After running the variant through the CADD tool, you obtain a CADD score of 25. This score indicates that the variant is predicted to be among the top 25% most deleterious variants in the human genome, suggesting a high likelihood of it causing a harmful effect or contributing to disease.

For more information, please visit: https://cadd.gs.washington.edu/.

5.6 - Clinical Laboratory Data

The clinical laboratory data includes results from the blood and urine tests.

Blood Test

The most routine blood test is the complete blood count, and it measures the levels of various components of every major cell in the blood, including red blood cells (RBCs), white blood cells (WBCs), platelets, hemoglobin, and hematocrit.

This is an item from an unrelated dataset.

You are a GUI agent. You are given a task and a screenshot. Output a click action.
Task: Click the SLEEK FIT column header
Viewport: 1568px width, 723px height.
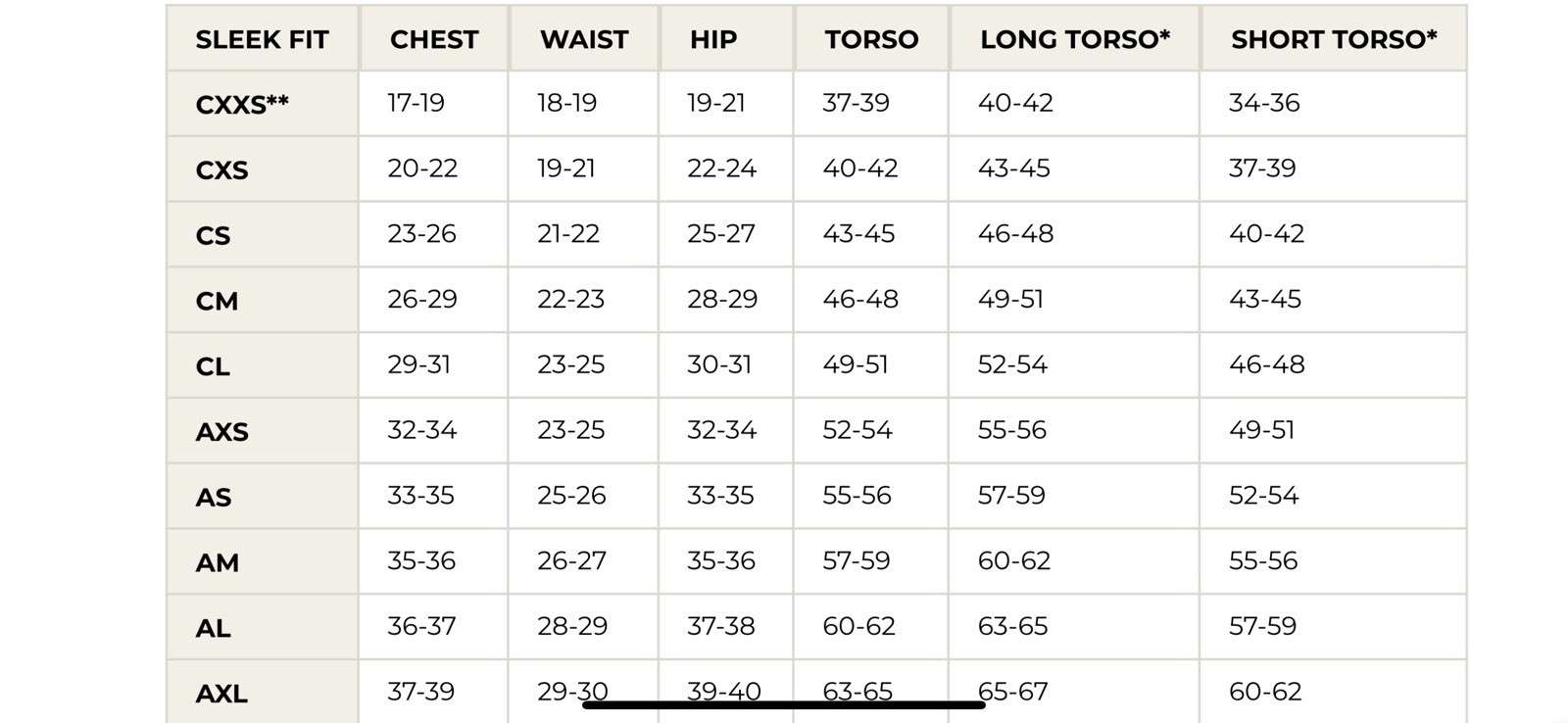262,40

It provides valuable information about the overall health and functioning of the blood and can help detect a wide range of conditions, such as anemia, infections, inflammation, and bleeding disorders.

Another very common test is the basic metabolic panel, which is a group of tests that measure different naturally occurring chemicals in the blood. This is carried out on the plasma part of the blood, and it measures the levels of glucose, electrolytes (such as sodium, potassium, and calcium) and kidney function markers (such as creatinine and blood urea nitrogen). These components provide insights into organ function, metabolic status, and risk factors for certain diseases.

The lipoprotein panel also known as the lipid profile, measures the levels of LDL and HDL cholesterol and triglycerides, indicating the risk of cardiovascular diseases and other conditions.

Image source: https://images.app.goo.gl/PMBVKkdZVdLHGoga6

Urine Test

A routine urine test, also known as a urinalysis, examines the physical, chemical, and microscopic properties of urine. It includes visual, chemical and microscopic examinations.

The appearance of the urine, its clarity and color can indicate the presence of blood, proteins and certain drugs.

The chemical test includes placing a stick with chemical strips in the urine. The strips would change color indicating the presence or levels of different components such as glucose, ketones, proteins, bilirubin, blood, nitrites, leukocytes, and erythrocytes as well as the pH and concentration of the urine.

The microscopic examination involves viewing drops of concentrated urine under a microscope to detect the presence of crystals, casts (tube-shaped proteins), pathogens, red blood cells, white blood cells and epithelial cells. These can provide additional diagnostic information.